Patrick Donnelly is Nevada wildlife advocate for the Center for Biological Diversity, a national environmental group based in Tucson, Arizona.
He said his organization generally supports renewable energy development, but this is simply not the right place for such a project.
Project still under review
Others have raised similar concerns.
During last month’s public comment period on the assessment, the Nevada Department of Wildlife questioned Ormat’s plans to route the power lines from the new plants through the heart of the wetland.
The Fallon Paiute-Shoshone Tribe objected to industrial development in or near what it called a “sacred place of healing” and the last intact springs available in the area for tribal use.
Donnelly said the environmental assessment, which was written before the new species was confirmed, underestimates the potential threats to the toad and the springs that sustain it. The agency’s stance seems to be “there won’t be any impacts, and if there are we will detect them and fix them,” Donnelly said, adding that even a small disruption could prove irreversible.
“If those springs went dry for even one year, that would be the extinction of the species,” he said.
The BLM is reviewing the comments it received on the environmental assessment as it prepares to render a decision on the geothermal project.
Ken Collum, manager of the bureau’s Stillwater field office, said the toad was considered in the assessment along with other sensitive wildlife in the area. He said the toad’s new status as a distinct species won’t require any additional scrutiny of Ormat’s plans, but an endangered species listing almost certainly would.

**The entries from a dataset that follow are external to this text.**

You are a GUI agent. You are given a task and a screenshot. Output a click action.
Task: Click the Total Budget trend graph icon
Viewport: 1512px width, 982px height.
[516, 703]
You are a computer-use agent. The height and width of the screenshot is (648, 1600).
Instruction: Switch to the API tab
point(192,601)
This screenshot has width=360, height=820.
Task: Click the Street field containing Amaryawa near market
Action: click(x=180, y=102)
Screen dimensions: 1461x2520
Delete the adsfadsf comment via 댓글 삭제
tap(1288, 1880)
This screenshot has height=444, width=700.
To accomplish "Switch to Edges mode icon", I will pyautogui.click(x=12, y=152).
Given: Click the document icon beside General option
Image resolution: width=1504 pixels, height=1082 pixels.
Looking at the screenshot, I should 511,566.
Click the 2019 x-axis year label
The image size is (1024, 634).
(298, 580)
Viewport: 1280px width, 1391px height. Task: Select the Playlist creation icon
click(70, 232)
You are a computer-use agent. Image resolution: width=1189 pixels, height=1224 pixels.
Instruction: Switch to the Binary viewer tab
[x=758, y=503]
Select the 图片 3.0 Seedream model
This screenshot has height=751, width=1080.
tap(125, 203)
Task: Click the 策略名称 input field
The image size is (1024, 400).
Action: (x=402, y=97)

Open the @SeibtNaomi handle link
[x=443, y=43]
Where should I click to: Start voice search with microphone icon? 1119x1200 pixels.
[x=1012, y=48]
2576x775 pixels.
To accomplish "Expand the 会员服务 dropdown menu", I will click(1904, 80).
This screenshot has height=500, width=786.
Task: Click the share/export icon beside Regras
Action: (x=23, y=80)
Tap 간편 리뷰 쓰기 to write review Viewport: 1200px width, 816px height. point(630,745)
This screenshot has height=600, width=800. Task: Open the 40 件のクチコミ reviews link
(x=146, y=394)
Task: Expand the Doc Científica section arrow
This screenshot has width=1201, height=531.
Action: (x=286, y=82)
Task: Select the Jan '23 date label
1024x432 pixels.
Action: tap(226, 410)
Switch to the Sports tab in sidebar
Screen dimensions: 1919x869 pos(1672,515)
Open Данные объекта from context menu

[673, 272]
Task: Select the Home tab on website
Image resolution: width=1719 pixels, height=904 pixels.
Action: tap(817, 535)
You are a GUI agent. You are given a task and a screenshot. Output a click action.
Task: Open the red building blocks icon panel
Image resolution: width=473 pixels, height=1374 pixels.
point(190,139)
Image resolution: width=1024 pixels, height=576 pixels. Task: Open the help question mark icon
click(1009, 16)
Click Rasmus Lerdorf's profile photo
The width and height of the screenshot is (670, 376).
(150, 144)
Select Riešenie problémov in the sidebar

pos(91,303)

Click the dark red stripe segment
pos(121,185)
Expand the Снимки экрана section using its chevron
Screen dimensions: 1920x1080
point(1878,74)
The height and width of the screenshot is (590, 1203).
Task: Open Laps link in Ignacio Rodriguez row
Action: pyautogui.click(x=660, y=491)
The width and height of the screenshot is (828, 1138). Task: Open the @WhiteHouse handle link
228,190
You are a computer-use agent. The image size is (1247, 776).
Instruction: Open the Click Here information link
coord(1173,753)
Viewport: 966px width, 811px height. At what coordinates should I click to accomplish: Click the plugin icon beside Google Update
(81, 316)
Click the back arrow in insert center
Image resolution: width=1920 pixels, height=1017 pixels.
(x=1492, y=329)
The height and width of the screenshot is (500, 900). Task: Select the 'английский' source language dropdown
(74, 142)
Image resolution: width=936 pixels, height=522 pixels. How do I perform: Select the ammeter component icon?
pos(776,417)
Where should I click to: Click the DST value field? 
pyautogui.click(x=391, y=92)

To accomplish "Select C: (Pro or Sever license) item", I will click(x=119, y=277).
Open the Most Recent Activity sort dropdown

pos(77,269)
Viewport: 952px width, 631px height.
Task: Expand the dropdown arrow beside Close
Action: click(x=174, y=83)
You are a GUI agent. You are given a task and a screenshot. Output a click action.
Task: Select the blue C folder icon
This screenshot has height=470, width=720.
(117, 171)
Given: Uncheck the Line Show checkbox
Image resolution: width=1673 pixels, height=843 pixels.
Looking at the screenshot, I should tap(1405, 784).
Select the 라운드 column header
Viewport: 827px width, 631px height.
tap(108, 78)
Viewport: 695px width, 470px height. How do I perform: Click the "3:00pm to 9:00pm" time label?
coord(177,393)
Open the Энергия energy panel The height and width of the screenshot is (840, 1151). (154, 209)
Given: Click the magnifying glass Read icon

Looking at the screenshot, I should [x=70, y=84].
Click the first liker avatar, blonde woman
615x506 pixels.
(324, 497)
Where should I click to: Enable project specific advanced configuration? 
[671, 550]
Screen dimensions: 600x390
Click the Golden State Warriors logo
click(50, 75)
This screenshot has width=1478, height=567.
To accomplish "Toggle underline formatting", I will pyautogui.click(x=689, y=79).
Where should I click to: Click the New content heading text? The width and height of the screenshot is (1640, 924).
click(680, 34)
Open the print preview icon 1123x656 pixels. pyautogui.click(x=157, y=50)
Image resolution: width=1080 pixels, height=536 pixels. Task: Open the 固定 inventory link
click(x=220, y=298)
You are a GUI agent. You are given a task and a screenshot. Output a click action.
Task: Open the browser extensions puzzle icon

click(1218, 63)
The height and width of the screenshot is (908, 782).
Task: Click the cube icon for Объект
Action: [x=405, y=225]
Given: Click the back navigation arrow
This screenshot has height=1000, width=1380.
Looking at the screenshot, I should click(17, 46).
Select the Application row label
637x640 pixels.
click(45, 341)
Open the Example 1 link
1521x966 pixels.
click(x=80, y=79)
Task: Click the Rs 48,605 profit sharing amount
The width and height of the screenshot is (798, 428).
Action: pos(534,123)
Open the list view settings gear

Collum couldn’t say when the BLM will announce its decision.
The stakes couldn’t be higher as far as Gordon is concerned.
“The toad doesn’t have anyplace else to go,” she said. “It could be gone before we can find out more about it.”
Contact Henry Brean at hbrean@reviewjournal.com or 702-383-0350. Follow @RefriedBrean on Twitter.
Forever tied to a toad
Nevada’s newest species of amphibian is the Dixie Valley toad, but in scientific circles it will be known by the Latin name Bufo (Anaxyrus) williamsi.
Reno retiree Bob Williams is the williamsi in question.
Researchers from the University of Nevada, Reno, said they decided to name their new discovery after Williams because of his years of support for the school’s biodiversity program.
“I was actually very honored,” Williams said. “They’re really pretty toads. I just think they’re cool.”
Williams served as Nevada supervisor for the U.S. Fish and Wildlife Service from 1997 until his retirement in 2011, and throughout that time he forged a strong relationship between the agency and UNR. Some of the work that led to the discovery of the Dixie Valley toad was funded by the Fish and Wildlife Service.
Williams has seen the Bufo (Anaxyrus) williamsi in person both in the lab and in the field. “I’ve actually held one,” he said with obvious pride.
He has since joined the effort to protect the species that bears his name, most recently by signing on to a letter from the environmental group Center for Biological Diversity protesting plans for a geothermal energy development next to the toad’s isolated habitat.
“I always thought the unique, small species were as important as the wolves and the grizzly bears,” he said.